А уж разговоры обо всяких там национальных особенностях и самобытных традициях – это уж вообще. Да и не верю я, честно говоря, ни в какие такие особенности. Это все либо для патриотов, либо для ксенофобов, что, в общем-то, одно и то же. Вот пусть они об этом и думают. И что бы они там все ни напридумали, мы-то знаем, что ничто ничем толком не объяснить. Почему мы плевались? Почему перестали? А почему “да наплюй ты на него, в самом-то деле”? А почему “а мне трижды наплевать, что ты кандидат наук”? А почему “плюнул на все и уехал отсюда куда глаза глядят”? А почему все остальное? Бог его знает почему. Видимо, уж “так само получилось”.
Памяти Кулибина
Бог знает что заставило меня вспомнить ни с того ни с сего об этом злополучном Кулибине. Видимо, июнь. В том смысле, что в школах заканчиваются выпускные экзамены и друзья веселые простятся уже вот-вот со школою, чтобы потом вспоминать о ней – кто-то с умилением, а кто-то – вроде меня – с тоскливым томлением. (Или с томительной тоской – как лучше?)

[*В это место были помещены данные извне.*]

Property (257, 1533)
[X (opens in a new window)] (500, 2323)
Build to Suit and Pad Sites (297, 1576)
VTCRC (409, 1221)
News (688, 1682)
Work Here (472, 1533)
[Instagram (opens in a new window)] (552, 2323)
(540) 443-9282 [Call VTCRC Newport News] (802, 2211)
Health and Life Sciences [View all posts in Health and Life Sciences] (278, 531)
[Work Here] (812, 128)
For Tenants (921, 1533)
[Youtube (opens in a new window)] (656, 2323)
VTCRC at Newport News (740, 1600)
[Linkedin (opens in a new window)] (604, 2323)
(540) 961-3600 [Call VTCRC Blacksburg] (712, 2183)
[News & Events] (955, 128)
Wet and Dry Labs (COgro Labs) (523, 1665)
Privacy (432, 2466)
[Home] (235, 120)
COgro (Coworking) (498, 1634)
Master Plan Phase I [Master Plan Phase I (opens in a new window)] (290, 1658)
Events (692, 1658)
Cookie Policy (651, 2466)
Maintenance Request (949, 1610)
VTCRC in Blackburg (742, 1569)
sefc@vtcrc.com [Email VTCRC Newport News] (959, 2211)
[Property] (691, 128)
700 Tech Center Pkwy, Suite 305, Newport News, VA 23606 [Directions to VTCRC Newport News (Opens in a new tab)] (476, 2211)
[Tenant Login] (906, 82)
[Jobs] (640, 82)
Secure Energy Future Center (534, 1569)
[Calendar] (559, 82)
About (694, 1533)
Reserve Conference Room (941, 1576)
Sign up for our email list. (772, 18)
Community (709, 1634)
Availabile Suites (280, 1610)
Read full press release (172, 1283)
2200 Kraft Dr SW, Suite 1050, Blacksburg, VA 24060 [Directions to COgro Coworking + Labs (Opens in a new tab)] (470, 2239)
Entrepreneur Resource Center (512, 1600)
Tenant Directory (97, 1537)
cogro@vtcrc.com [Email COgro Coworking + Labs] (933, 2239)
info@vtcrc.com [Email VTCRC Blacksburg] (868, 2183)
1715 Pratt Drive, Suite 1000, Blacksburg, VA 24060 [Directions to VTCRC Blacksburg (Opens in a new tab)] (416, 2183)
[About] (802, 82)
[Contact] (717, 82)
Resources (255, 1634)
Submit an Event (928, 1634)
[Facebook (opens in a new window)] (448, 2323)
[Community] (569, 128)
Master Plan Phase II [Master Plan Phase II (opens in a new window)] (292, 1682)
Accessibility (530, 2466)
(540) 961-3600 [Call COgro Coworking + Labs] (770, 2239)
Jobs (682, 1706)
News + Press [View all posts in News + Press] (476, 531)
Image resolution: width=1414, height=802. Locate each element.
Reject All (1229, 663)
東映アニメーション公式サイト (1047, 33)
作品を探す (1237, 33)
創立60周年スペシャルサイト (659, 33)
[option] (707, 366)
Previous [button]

Но это относится к школе как учреждению, к школе как таковой. А вот многих своих учителей я вспоминаю со сложной смесью чувств, где среди прочих преобладают благодарность и раскаяние. Раскаяние во всем том, что они претерпели от меня. И благодарность за то, что никто из них меня не только не убил, но даже ни разу и пальцем не тронул. Впрочем, одна математичка в шестом классе – ее звали Тамара Тимофеевна – говорила время от времени о том, что “Рубинштейна я иногда убить готова”. Слово “готова” она произносила почему-то с ударением на последнем слоге. Но ведь не только не убила, но и – как я теперь понимаю – даже и не особенно была к этому “готовА”. И вообще, кажется, совсем неплохо ко мне относилась.
В общем, едва ли надо объяснять, что ученичок я был еще тот. Нет, учился-то я как раз неплохо – не хуже многих. Но я (курсив мой)
Не вертелся, не болтал и никого не передразнивал я только в одном случае – когда читал на уроке, держа книжку на коленях. Вот тогда я не вертелся, а был, наоборот, тише воды. Особенно запойно мне читалось почему-то на физике. Вот сижу я, читаю что-то увлекательное и вдруг слышу: “Рубинштейн нам ответит на этот вопрос”. Чего? Какой еще вопрос? Встаю, вопросительно смотрю на соседа по парте Володьку Шухова, большого, надо сказать, остроумца. “Шестнадцать”, – произносит он громким театральным шепотом. Я и выпаливаю как можно бодрее и победоноснее: “Шестнадцать!” После секундного замешательства все начинают ржать как зарезанные, а громче всех – остроумец Володька. Не смеются двое – я и несчастная Эльвира Васильевна. Она спрашивает, вполне, впрочем, риторически: “Что шестнадцать? Что шестнадцать? Дай-ка дневник. Шестнадцать… Горе мое”. А она ведь спросила наверняка про какое-нибудь очередное правило буравчика и никак не менее того. На шутника я не обижаюсь, ибо знаю: ответный выстрел остается за мной. Уж я что-нибудь придумаю, не извольте сомневаться – трепещи, поганец.